Places like Pittsburgh, New Zealand and Sri Lanka are now synonymous with the memory and aftermath of attacks on houses of worship. Most recently, the attack on the Chabad of Poway Congregation in California sent shock waves across the country. Synagogues, yeshivos and Jewish community centers — and similar locations of other faiths — are determined to address the need to upgrade security.
New York City Councilman Chaim Deutsch has called on Mayor de Blasio to increase city funding for security at houses of worship across New York City. To highlight the demand for this request, the councilman, who chairs the Council’s Jewish caucus, organized an interfaith rally on Tuesday that was attended by dozens of faith and community leaders.
“New Yorkers of faith deserve to be safe as they worship — it’s as simple as that,” said Councilmember Deutsch. “Houses of worship need a layer of protection to keep congregants safe, such as an armed guard. Every time a tragedy occurs, every city and state leader rushes to the nearest house of worship to extend thoughts and prayers to the victims — but where will these leaders be now, as we ask them to step up proactively and fund security?”
Councilmember Kalman Yeger plans to introduce a bill this week that he and Councilmember Deutsch are co-sponsoring. “We know that the mayor cares deeply about our security. Our bill will allow any house of worship to hire a private security guard, submit for reimbursement, and have the City pay the bill. This is our City and our money, and safety in our houses of worship is our most fundamental right,” said Councilmember Yeger.
This bill comes at a time when hate crimes against houses of worship and identifiably religious individuals have become a recurring topic in the headlines. Michael S. Miller, executive vice president and CEO of the Jewish Community Relations Council of New York, told Hamodia, “At this time, our houses of worship are not in need of first responders. What is vitally needed are ‘First Protectors.’”

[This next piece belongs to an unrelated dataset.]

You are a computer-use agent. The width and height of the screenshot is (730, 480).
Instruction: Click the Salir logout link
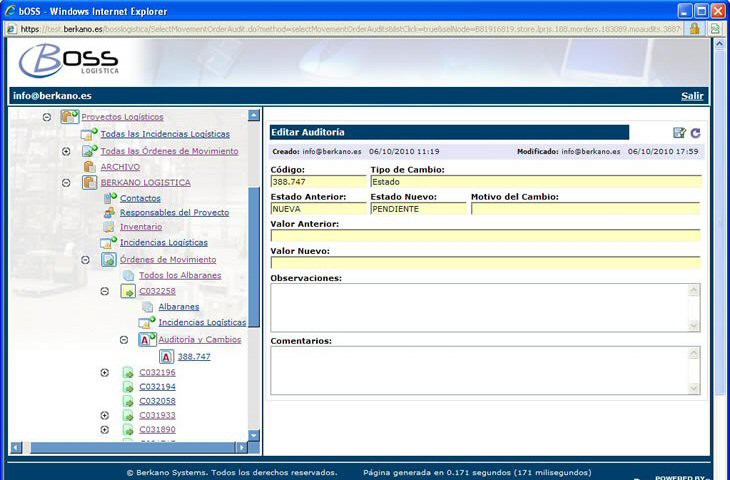(692, 96)
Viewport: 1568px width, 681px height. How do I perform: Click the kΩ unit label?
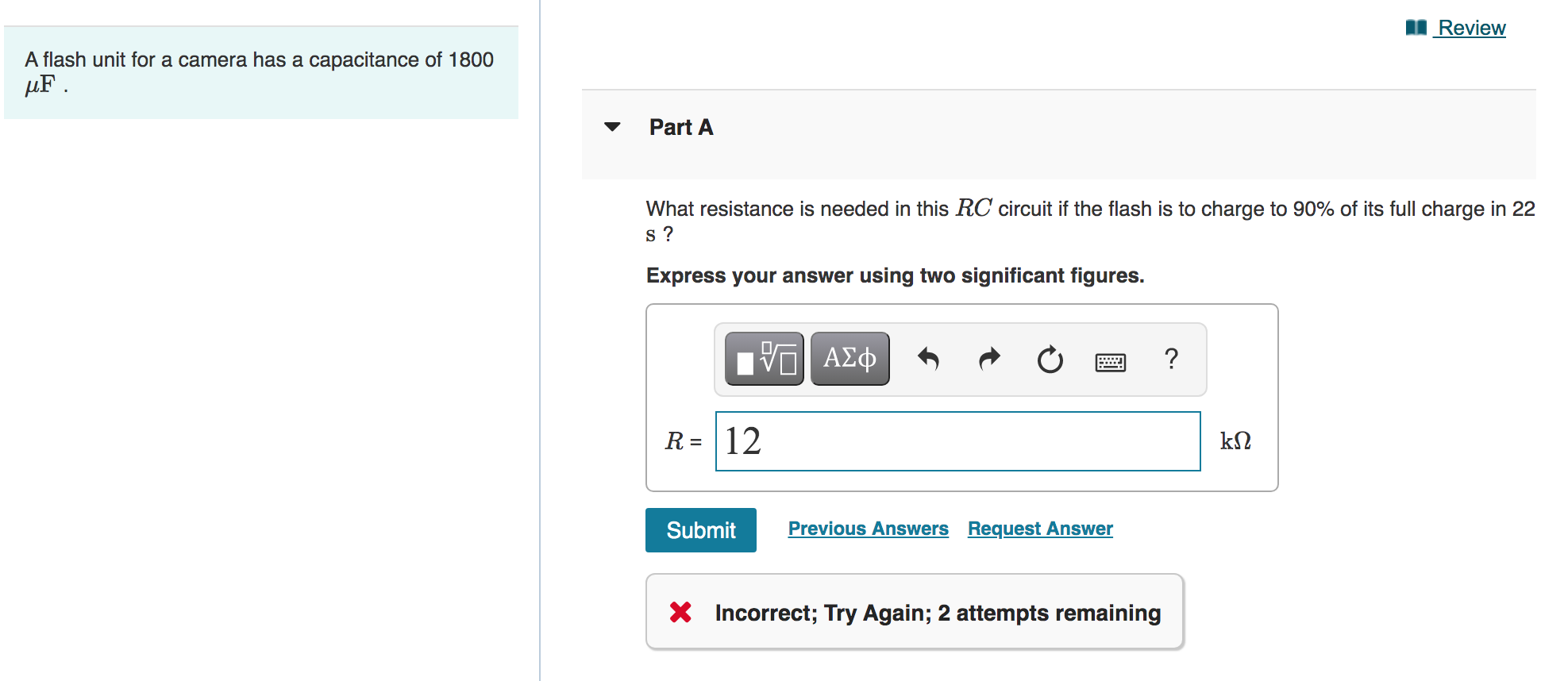(x=1235, y=441)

Josh Mehlman, chairman of the Flatbush Jewish Community Coalition (FJCC), also spoke to Hamodia. “With over 250 shuls and yeshivos in the greater Flatbush community, we are pleased that the councilmembers in our district are taking the initiative and leadership roles necessary to ensure that every shul in the city is secured,” he said.

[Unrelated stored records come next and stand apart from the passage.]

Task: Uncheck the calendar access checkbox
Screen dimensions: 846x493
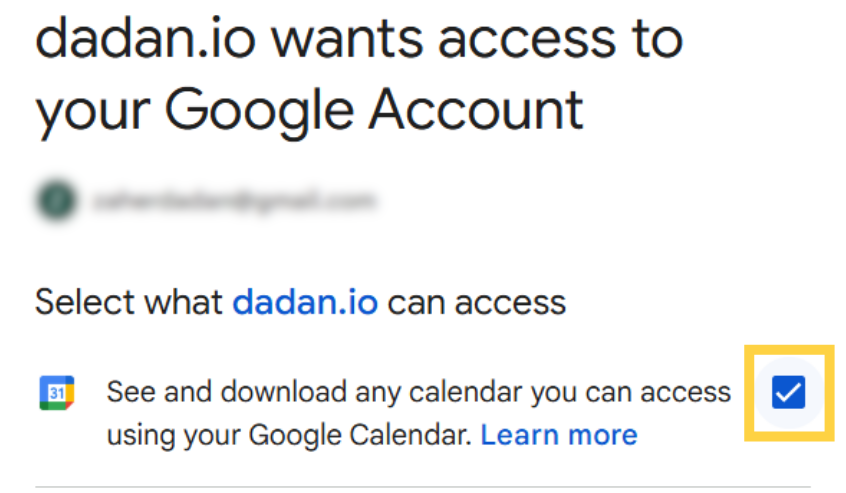Action: [x=788, y=394]
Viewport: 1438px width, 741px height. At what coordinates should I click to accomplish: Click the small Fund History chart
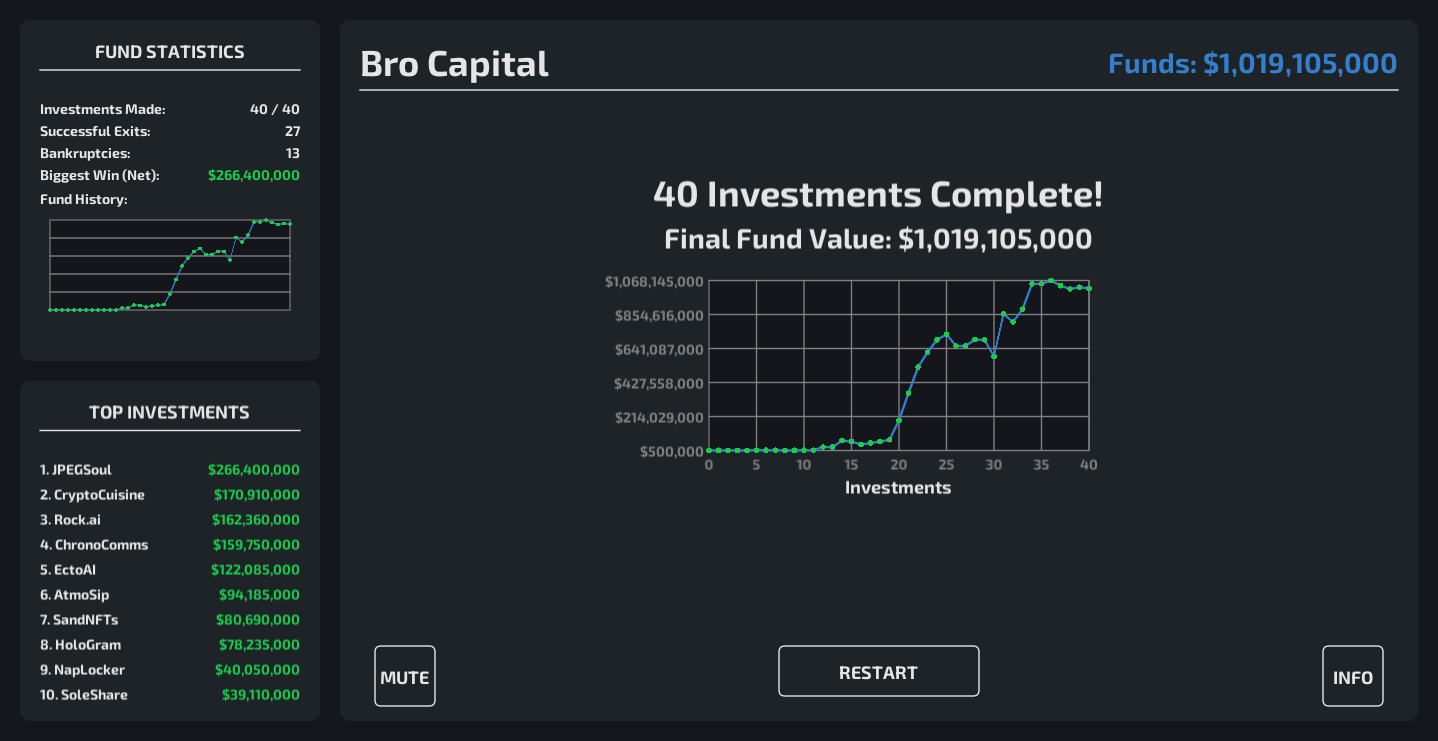170,265
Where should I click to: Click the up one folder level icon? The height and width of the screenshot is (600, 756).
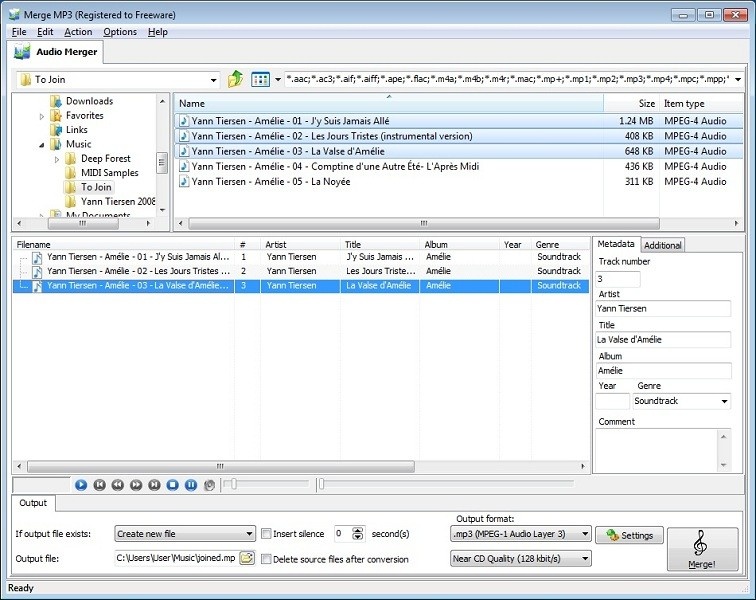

Other councilmembers in attendance to support this effort were Laurie Cumbo, Mathieu Eugene, Mark Treyger and Ruben Diaz Sr. Councilmember Eugene told Hamodia, “Worshipping and practicing one’s religion is based on the fundamental principles of the United States of America. It is your right to practice your religion safely. It is our moral responsibility, as government, to protect those cardinal rules.”

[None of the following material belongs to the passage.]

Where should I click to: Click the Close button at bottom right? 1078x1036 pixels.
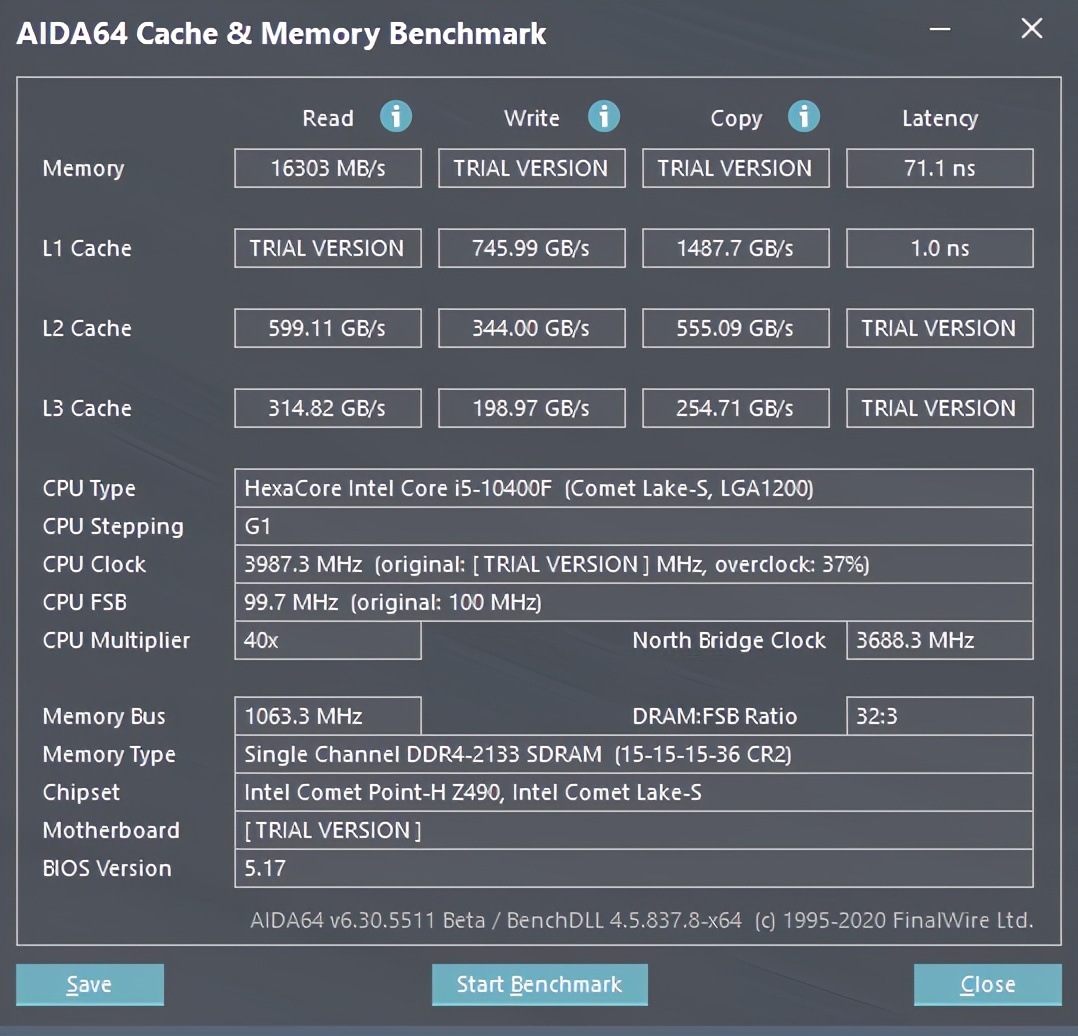tap(987, 984)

In solidarity with the Jewish community was Kashif Hussain of the Pakistani American Youth Society. “It’s the voice of people that have been building for a long time. This isn’t something political. We need to be proactive, as opposed to being reactive.”
Groups with representatives in attendance included UJA-Federation of New York, Catholic Archdioceses, the Jewish Community Relations Council of NY, the NYPD Muslim Officers Society, Catholic Dioceses of Brooklyn, the Orthodox Union, the Pakistani American Youth Society, Agudath Israel of America and the Flatbush Jewish Community Coalition.
“Together, we must proactively protect our most vulnerable locations from the kind of attacks we are witnessing across the globe,” said Chaskel Bennett, co-founder of the FJCC.